**TASK DETAILS:** The data shown below should all be retyped exactly.

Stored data
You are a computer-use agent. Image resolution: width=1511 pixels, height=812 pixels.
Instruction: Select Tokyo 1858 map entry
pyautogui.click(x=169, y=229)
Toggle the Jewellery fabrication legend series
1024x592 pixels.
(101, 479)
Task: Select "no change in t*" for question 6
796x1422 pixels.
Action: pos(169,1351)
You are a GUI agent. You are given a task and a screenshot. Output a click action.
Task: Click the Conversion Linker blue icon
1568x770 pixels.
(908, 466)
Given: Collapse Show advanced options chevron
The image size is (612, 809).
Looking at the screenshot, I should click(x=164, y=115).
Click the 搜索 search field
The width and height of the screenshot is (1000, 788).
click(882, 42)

**WRITTEN RESPONSE:**
You are a computer-use agent. Image resolution: width=1511 pixels, height=812 pixels.
Instruction: Select Tokyo 1858 map entry
pyautogui.click(x=169, y=229)
Toggle the Jewellery fabrication legend series
1024x592 pixels.
(101, 479)
Task: Select "no change in t*" for question 6
796x1422 pixels.
Action: pos(169,1351)
You are a GUI agent. You are given a task and a screenshot. Output a click action.
Task: Click the Conversion Linker blue icon
1568x770 pixels.
(908, 466)
Given: Collapse Show advanced options chevron
The image size is (612, 809).
Looking at the screenshot, I should click(x=164, y=115).
Click the 搜索 search field
The width and height of the screenshot is (1000, 788).
click(882, 42)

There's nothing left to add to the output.